13 Millionen Dollar hat der Bund 2016 für die Immobilie ausgegeben, um sie vor dem Abriss zu bewahren. Fünf weitere Millionen sind in die Renovierung geflossen. Zum Schrein ist die Exilheimat des nobelpreisgekrönten Buddenbrook-Autors in den USA durch die Modernisierung nicht geworden. Das wäre gar nicht machbar gewesen. Außer dem Grundriss sowie den dunklen Bücherregalen und der alten Holzvertäfelung im Arbeitszimmer ist nicht mehr viel übrig geblieben aus der Zeit, als die Manns im kalifornischen Exil lebten und der Großschriftsteller sich so konsequent als Antipode Hitlers exponierte, dass er zum Repräsentanten des anderen, des geistig-kulturellen Deutschland in den Zeiten der deutschen Barbarei avancierte.
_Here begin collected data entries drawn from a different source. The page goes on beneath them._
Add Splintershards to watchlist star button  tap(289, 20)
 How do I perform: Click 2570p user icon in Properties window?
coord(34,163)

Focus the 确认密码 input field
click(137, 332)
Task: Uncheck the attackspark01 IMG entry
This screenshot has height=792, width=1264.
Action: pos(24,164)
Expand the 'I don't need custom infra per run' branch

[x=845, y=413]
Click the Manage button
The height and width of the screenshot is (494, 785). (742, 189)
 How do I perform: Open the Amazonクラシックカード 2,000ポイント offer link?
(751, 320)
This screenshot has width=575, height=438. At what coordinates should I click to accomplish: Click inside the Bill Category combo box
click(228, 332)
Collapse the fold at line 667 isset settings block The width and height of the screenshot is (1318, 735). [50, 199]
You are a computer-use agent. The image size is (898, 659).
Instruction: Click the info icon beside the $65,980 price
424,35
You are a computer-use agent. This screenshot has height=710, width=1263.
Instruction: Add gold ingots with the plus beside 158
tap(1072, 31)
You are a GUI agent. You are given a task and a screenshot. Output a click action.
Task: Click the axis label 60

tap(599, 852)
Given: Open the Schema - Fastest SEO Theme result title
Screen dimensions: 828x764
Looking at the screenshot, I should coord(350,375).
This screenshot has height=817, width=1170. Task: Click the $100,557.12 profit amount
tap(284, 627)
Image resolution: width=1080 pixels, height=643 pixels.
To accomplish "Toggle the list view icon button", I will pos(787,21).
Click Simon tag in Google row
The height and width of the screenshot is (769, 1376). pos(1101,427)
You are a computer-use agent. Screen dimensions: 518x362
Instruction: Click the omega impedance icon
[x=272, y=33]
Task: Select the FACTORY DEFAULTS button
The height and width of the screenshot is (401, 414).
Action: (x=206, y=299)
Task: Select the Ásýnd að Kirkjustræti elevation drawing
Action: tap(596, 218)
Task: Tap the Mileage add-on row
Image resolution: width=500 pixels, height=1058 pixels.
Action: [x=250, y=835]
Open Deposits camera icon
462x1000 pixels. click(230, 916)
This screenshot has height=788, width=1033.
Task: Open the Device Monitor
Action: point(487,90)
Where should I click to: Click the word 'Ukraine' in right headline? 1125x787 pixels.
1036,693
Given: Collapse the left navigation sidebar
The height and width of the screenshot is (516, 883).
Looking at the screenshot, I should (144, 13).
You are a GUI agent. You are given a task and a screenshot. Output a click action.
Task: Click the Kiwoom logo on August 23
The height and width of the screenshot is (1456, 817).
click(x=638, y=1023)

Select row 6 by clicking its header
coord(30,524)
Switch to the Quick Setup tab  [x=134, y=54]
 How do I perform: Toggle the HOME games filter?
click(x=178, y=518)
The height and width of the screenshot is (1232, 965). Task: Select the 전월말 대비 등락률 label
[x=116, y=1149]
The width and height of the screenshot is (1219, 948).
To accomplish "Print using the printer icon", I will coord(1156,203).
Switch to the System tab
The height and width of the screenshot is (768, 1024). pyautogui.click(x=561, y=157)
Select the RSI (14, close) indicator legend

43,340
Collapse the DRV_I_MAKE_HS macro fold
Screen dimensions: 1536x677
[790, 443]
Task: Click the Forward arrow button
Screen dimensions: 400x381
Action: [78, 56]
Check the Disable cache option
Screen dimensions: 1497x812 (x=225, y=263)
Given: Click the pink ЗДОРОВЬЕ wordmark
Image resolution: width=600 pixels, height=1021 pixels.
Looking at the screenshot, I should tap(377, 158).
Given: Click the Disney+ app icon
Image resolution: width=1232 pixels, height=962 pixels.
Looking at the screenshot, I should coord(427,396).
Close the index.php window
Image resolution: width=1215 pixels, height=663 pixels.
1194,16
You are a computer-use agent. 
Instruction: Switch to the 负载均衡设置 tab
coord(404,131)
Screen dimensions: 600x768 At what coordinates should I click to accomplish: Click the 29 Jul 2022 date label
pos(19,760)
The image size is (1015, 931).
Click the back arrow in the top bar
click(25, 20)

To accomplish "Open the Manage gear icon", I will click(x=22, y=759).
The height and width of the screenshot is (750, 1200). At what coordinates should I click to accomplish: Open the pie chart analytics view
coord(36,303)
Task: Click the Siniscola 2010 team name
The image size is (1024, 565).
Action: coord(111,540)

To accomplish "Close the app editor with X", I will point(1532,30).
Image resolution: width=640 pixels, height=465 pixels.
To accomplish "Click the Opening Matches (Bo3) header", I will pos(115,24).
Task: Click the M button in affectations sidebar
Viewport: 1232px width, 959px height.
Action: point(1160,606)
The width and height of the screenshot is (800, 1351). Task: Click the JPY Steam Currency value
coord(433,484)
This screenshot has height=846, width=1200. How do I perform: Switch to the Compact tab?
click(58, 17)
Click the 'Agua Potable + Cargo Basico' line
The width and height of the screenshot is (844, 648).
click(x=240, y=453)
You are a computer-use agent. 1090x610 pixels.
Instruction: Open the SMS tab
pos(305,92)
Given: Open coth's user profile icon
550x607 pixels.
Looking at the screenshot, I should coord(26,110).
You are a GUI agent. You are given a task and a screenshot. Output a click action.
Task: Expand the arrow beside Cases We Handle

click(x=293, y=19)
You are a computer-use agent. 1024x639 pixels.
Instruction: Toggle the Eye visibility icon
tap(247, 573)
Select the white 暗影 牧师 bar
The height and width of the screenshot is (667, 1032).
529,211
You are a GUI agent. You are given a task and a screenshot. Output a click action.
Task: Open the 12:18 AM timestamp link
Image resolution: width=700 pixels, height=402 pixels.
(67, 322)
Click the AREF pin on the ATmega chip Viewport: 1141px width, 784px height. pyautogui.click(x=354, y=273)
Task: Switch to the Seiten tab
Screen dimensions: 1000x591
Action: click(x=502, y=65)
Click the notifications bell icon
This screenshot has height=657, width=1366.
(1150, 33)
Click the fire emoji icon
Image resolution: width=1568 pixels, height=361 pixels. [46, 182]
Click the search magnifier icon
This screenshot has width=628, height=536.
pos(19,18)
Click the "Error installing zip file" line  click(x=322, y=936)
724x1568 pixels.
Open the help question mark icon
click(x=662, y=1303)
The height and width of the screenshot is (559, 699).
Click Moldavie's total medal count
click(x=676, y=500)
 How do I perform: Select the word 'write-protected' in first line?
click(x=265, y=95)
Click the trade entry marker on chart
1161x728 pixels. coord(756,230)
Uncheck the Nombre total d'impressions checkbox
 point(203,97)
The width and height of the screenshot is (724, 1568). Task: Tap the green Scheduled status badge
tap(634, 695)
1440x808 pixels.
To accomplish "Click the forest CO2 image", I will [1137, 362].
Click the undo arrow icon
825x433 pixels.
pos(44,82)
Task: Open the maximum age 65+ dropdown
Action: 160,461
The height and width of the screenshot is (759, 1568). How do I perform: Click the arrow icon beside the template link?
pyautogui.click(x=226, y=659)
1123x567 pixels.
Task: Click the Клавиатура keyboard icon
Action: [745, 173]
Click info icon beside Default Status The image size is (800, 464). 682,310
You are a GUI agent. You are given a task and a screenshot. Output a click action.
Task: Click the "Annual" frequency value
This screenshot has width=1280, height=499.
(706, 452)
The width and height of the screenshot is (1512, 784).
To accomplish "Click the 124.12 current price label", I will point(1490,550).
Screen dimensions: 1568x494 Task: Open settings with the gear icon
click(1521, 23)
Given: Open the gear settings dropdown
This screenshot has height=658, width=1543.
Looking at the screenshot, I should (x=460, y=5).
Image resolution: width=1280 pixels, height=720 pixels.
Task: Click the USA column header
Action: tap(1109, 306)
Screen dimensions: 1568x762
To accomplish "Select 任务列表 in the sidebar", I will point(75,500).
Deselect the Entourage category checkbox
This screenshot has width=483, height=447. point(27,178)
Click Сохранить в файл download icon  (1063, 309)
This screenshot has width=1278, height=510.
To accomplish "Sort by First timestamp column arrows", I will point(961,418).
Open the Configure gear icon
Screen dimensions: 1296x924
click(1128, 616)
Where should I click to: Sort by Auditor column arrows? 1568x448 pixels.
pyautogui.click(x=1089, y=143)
Haus soll kein Museum sein

Das war aber auch nicht das Ziel. Ein Museum„ sollte das Haus keineswegs werden, meinte Markus Klimmer, der Vorstandschef des Trägervereins der Mann-Villa. Stattdessen soll Manns Villa zum deutschen Anker einer neuen Atlantikbrücke werden, in der Stipendiaten, die man auch Botschafter nennen könnte, sich mit Fragen unserer Zeit beschäftigen, die auf beiden Seiten des Atlantiks relevant sind und schon Thomas Mann beschäftigten: Demokratische Erneuerung, Freiheit, Migration und Exil. Der Schauspieler Burghart Klaußner, der Literaturwissenschaftler Heinrich Deterin, Nano-Wissenschaftler Yiannos Manoli und die Soziologin Jutta Allmendinger machen den Anfang.

„Großartig“, findet Frido Mann das Konzept des Begegnungszentrums, nicht nur, weil er das Anwesen von früher als belebtes Haus mit vielen Gästen in Erinnerung hat, sondern weil es auch heute darum geht, „Strömungen, die die Demokratie abschaffen wollen, Widerstand entgegenzusetzen“.

Erbe für spätere Generationen

Hier an diesem Ort an diesem Abend, ist spürbar, was für ein Erbe Thomas Mann nicht nur seinen Zeitgenossen, sondern auch den Nachkriegsgenerationen allein durch seine Haltung hinterlassen hat. „Doktor Faustus“, „Der Erwählte“ und den dritten Band der Josephs-Romane hat Thomas Mann hier geschrieben; die aufrüttelnden Reden an „Deutsche Hörer“, die die BBC ins Dritte Reich übertrug, wurden hier gesprochen. Mann setzt seine Figuren dem Sog totalitärer Ideologien aus, er lässt sie schuldig werden und Erlösung finden, und er appelliert an seine Landsleute, sich nicht immer weiter in die Verbrechen der Nazis zu verstricken.

Wenn er Zeit seines Lebens auf der richtigen Seite gestanden hätte, wären seine Werke wohl glatter geraten. Dass er als bürgerlicher Intellektueller und Kulturmensch zunächst sein Heil im Unpolitischen suchte, dass er im Ersten Weltkrieg schockpolitisiert wurde, dass er vom Verächter des Demokratischen zum Demokraten erst reifen musste, macht erst seine Tiefe aus. „Nichts von dem, was ich Ihnen über Deutschland zu sagen oder flüchtig anzudeuten versuchte, kam aus fremdem, kühlem unbeteiligtem Wissen; ich habe es auch in mir ich habe es alles am eigenen Leibe erfahren“, bekannte er 1945 bei einem öffentlichen Auftritt in Amerika.

Beziehungspflege in turbulenten Zeiten

Bundespräsident Steinmeier bescheinigt den Stipendiaten, dass sie die transatlantische Beziehungspflege in einer Zeit politischer Turbulenzen aufnehmen. Und er nimmt sie in die Pflicht. „Mögen die Stipendiaten dieses Haus mit demokratischem Geist erfüllen – und mit Debatten, die Kontinente überbrücken“, sagt Steinmeier. Es ist ein hoher Anspruch.